For more details, refer to Actions Reference to see which events each action supports. If you extend Robusta with custom actions in Python, refer to the developer guide.

Modifying Default Playbooks

By default, Robusta has a default set of playbooks configured. These are used to create notifications for all common Kubernetes issues and Prometheus alerts.

You can disable any of the default playbooks, or change the configuration of a given playbook.

In order to disable a default playbook, add the playbook name to the disabledPlayooks helm value (Playbook name is in the name attribute of each playbook)

For example, to disable the ImagePullBackOff playbook, use:

disabledPlaybooks:
- ImagePullBackOff

In order to override the default configuration of the same playbook, both disable it, and add it to customPlaybooks with the override configuration:

disabledPlaybooks:
- ImagePullBackOff

customPlaybooks:
- name: "CustomImagePullBackOff"
  triggers:
  - on_image_pull_backoff:
      fire_delay: 300  # fire only if failing to pull the image for 5 min
  actions:
  - image_pull_backoff_reporter: {}

Organizing Playbooks

Using namedCustomPlaybooks, you can define playbooks by name. This is useful when you want to define a base set of playbooks for all clusters/teams and then use additional Helm values files to override some of the base playbooks or add new ones.

They are all merged together into a single playbooks list. This allows you to split away the custom playbooks from generated_values.yaml to separate files and organize your playbooks.

First, add the custom playbooks as a dictionary into a file named app_a_playbooks.yaml as shown below:

namedCustomPlaybooks:
team-a-app-a:
  - triggers:
      - on_prometheus_alert:
          namespace_prefix: "app-a"
    actions:
      - create_finding:
          aggregation_key: "This is app-a - Requires your attention"
          severity: HIGH
          title: "Check app-a out"
          description: "@monitoring.monitoring this is for you"
team-b-app-b:
  - triggers:
      - on_prometheus_alert:
          namespace_prefix: "app-b"
    actions:
      # Actions for team-b-app-b here

Then run a Helm upgrade by passing the new file using the -f flag.

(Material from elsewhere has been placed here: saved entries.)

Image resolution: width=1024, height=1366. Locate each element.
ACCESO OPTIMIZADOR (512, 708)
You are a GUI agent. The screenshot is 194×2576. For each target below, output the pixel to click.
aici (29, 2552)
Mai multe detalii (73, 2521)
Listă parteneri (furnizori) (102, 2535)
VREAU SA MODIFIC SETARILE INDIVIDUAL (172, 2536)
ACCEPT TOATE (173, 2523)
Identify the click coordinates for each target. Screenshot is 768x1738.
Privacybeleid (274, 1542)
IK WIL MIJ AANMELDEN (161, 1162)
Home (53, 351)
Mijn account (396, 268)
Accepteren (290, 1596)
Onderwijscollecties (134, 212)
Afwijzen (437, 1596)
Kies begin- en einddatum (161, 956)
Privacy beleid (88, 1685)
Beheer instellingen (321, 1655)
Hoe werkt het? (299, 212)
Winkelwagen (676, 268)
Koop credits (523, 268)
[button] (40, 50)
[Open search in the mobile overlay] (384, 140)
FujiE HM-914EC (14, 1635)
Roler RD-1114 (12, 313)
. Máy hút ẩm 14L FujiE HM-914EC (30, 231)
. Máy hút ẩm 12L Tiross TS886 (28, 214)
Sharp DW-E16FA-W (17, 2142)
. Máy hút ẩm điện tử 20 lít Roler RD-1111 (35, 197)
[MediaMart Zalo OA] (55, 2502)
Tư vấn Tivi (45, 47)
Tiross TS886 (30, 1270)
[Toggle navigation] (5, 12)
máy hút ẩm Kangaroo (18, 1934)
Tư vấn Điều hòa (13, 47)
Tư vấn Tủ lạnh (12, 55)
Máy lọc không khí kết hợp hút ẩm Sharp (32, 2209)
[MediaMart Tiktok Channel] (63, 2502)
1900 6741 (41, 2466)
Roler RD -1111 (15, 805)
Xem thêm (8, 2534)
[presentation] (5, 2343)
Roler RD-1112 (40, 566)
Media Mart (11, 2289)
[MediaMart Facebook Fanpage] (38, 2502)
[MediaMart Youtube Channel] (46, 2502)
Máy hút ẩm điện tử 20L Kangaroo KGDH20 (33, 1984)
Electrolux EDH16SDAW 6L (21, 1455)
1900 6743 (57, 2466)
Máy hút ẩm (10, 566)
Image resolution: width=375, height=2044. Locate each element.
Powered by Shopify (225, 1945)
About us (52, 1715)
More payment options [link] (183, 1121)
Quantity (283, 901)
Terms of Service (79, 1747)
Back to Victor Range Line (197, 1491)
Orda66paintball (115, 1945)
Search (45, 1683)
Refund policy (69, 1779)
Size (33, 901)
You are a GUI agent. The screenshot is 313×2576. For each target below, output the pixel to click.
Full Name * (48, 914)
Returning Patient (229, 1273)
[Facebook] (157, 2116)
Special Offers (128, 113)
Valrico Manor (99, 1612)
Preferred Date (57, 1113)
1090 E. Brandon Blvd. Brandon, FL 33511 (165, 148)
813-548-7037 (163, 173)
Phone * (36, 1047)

helm upgrade --install robusta -f generated_values.yaml -f app_a_playbooks.yaml

Global Configuration

To avoid repeating parameters across multiple playbooks, define them globally. These parameters will be applied to any action or trigger that expects a parameter with the same name.

For example, instead of repeating grafana_api_key and grafana_url:

globalConfig:
  cluster_name: "my-staging-cluster"
  grafana_api_key: "grafana_key_goes_here"
  grafana_url: http://grafana.namespace.svc

 customPlaybooks:
 - triggers:
   - on_deployment_update:
       name_prefix: MyApp
   actions:
   - add_deployment_lines_to_grafana:
       grafana_dashboard_uid: id_for_dashboard1

 - triggers:
   - on_deployment_update:
       name_prefix: OtherApp
   actions:
   - add_deployment_lines_to_grafana:
       grafana_dashboard_uid: id_for_dashboard2